↓
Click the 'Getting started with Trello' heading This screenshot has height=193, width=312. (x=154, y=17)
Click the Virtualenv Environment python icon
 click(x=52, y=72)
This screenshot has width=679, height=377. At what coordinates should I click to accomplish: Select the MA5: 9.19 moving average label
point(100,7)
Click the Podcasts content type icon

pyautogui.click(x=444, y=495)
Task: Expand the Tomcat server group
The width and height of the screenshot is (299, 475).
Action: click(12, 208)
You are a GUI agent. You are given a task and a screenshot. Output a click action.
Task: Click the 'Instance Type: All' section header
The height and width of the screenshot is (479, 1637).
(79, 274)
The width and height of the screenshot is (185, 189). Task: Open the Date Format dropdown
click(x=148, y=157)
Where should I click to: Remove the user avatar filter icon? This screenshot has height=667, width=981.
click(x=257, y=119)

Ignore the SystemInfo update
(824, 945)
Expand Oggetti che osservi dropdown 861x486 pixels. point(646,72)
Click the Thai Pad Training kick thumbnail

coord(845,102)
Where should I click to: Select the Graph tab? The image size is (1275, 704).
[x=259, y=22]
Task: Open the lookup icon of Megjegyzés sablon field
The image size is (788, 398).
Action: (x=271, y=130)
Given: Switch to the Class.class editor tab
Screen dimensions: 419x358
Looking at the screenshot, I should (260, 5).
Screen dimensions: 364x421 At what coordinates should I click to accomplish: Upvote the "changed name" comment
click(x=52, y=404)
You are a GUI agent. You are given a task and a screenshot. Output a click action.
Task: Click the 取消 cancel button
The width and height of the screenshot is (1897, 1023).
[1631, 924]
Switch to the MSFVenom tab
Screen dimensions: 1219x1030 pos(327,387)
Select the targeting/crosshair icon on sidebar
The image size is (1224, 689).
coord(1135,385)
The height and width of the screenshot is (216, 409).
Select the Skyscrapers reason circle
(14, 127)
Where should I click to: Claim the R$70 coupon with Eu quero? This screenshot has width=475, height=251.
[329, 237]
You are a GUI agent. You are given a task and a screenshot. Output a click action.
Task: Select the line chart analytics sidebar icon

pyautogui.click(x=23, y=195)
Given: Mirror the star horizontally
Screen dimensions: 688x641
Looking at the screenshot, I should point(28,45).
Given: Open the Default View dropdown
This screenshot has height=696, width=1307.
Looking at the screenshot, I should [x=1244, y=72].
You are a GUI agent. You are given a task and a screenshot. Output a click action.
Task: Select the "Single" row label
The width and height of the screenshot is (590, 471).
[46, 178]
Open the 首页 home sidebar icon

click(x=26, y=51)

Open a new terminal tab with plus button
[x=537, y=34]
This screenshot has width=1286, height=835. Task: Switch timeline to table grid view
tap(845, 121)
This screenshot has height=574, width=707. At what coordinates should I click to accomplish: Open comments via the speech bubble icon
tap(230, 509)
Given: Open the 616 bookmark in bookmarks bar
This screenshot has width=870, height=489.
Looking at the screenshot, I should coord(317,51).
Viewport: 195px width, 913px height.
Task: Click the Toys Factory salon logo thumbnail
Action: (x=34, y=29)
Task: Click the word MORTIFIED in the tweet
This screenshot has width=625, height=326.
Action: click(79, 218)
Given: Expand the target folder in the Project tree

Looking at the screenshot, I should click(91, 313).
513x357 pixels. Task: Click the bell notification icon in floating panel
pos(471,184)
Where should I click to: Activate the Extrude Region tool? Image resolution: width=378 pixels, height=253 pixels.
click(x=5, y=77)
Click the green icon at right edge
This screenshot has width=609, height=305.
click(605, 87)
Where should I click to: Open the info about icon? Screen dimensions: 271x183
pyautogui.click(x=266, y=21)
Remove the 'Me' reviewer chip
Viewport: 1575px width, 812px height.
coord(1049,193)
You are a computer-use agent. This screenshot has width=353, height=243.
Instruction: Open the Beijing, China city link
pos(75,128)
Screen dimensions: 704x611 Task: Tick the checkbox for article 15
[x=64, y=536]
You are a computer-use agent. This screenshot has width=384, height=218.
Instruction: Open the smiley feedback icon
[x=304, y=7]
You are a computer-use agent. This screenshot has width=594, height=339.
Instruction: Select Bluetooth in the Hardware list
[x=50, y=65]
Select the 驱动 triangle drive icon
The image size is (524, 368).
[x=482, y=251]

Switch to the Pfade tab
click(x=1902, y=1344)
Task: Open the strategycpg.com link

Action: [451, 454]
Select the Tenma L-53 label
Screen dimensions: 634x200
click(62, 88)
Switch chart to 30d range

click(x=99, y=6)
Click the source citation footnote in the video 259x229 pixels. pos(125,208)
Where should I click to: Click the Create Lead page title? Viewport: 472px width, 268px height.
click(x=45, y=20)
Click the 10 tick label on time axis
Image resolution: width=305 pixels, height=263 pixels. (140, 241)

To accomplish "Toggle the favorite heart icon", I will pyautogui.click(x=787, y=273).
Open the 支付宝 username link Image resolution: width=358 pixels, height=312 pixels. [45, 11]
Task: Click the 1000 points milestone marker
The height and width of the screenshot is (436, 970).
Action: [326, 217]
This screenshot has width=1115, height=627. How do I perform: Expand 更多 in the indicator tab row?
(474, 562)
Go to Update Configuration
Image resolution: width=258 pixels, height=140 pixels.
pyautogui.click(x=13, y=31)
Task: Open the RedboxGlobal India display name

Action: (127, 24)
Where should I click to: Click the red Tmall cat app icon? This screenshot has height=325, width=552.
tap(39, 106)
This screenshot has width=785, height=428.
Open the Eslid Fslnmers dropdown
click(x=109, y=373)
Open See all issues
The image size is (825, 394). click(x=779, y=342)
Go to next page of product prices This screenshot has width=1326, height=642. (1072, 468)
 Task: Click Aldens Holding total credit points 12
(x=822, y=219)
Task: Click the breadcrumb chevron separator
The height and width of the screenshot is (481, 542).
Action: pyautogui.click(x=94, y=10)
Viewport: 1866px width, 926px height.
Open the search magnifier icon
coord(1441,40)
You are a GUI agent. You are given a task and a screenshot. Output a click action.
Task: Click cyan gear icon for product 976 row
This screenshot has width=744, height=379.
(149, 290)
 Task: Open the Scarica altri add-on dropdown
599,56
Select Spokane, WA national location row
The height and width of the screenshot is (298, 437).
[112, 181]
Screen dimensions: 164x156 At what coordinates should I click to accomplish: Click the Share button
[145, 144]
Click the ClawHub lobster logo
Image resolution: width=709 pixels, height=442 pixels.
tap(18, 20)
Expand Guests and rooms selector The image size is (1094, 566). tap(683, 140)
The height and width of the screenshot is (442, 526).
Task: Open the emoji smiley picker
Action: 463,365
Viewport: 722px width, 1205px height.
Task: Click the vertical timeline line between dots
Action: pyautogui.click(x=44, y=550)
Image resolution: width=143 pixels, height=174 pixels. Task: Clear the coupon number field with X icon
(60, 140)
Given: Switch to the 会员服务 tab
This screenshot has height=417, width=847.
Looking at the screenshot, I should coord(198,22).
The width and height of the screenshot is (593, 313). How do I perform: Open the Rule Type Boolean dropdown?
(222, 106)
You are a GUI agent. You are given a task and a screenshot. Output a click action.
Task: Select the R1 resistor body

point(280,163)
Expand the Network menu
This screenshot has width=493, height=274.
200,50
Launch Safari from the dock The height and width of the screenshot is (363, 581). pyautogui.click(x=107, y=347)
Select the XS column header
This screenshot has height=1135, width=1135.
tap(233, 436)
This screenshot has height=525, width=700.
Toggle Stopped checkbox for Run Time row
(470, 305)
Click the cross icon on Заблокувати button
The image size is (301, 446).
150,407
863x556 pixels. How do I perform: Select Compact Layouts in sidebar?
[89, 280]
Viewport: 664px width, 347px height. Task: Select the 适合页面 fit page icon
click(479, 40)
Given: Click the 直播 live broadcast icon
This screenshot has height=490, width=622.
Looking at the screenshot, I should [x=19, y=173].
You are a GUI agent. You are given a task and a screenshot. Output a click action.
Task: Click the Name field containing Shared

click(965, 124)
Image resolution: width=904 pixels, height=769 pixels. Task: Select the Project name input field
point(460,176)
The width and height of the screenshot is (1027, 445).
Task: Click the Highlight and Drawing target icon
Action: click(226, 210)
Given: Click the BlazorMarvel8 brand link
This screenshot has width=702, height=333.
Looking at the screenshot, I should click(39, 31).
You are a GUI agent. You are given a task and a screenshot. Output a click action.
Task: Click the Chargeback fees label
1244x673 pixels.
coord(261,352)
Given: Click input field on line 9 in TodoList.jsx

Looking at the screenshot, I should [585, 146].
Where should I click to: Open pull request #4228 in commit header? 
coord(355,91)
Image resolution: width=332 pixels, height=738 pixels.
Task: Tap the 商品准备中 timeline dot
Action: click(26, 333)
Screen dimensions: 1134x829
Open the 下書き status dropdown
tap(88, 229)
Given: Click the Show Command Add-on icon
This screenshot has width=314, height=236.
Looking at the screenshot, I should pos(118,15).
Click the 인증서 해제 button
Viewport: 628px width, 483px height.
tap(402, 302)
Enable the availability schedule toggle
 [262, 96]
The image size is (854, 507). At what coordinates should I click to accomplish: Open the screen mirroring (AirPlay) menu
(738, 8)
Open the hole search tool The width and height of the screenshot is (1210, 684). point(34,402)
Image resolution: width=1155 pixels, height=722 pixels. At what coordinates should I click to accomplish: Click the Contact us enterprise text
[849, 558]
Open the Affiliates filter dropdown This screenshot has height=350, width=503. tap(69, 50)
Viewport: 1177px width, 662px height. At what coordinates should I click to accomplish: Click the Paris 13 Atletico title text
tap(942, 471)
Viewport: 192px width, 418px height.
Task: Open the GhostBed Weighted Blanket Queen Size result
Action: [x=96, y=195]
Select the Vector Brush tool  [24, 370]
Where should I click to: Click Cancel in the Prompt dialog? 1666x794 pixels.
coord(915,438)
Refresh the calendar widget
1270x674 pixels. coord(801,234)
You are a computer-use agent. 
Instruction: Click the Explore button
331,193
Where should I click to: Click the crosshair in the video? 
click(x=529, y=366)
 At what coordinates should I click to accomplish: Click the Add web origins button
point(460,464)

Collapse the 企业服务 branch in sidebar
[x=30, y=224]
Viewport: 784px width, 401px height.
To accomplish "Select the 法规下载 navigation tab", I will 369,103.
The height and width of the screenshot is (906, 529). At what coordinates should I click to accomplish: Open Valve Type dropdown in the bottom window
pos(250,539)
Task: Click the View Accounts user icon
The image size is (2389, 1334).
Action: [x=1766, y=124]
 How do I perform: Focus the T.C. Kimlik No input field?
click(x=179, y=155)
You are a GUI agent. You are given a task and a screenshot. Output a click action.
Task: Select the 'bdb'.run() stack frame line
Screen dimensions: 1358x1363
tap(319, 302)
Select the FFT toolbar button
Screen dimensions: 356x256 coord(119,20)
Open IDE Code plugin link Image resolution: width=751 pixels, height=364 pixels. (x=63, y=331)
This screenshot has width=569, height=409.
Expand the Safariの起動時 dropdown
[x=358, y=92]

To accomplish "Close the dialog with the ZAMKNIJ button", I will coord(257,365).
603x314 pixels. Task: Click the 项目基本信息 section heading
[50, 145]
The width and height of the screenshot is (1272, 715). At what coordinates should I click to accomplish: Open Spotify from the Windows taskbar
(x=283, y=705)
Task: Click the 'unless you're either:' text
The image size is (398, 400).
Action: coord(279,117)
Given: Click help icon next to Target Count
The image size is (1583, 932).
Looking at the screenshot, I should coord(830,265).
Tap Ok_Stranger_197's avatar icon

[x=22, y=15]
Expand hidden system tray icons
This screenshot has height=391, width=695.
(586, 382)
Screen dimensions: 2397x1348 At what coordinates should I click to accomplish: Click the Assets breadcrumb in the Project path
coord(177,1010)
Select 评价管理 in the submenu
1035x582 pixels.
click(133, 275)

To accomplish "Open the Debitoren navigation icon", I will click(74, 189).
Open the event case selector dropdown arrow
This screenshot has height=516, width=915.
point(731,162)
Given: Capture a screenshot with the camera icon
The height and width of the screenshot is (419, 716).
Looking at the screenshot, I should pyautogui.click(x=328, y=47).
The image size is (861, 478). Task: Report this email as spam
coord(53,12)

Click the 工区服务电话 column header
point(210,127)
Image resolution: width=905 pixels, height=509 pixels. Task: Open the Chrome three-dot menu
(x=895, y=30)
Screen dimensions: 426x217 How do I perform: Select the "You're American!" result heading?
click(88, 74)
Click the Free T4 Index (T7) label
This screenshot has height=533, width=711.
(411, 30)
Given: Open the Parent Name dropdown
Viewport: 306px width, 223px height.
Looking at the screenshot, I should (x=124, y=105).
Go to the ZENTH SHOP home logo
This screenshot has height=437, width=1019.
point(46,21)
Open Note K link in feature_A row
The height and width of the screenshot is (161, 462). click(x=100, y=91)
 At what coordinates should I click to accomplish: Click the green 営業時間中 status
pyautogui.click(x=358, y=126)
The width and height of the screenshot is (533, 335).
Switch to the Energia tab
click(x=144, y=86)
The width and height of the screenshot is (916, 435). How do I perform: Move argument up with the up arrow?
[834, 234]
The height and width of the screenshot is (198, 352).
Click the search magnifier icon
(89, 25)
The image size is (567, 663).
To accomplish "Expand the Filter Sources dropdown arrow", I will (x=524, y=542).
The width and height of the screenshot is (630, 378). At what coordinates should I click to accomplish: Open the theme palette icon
↑
WHAT YOU NEED TO DO
Copy out the data beginning at the line that has "The height and width of the screenshot is (906, 529)." and ending after the line that has "click(x=179, y=155)", changing "Valve Type" to "Pressure Type" and leaving everything else as it is.

REPLY
The height and width of the screenshot is (906, 529). At what coordinates should I click to accomplish: Open Pressure Type dropdown in the bottom window
pos(250,539)
Task: Click the View Accounts user icon
The image size is (2389, 1334).
Action: [x=1766, y=124]
 How do I perform: Focus the T.C. Kimlik No input field?
click(x=179, y=155)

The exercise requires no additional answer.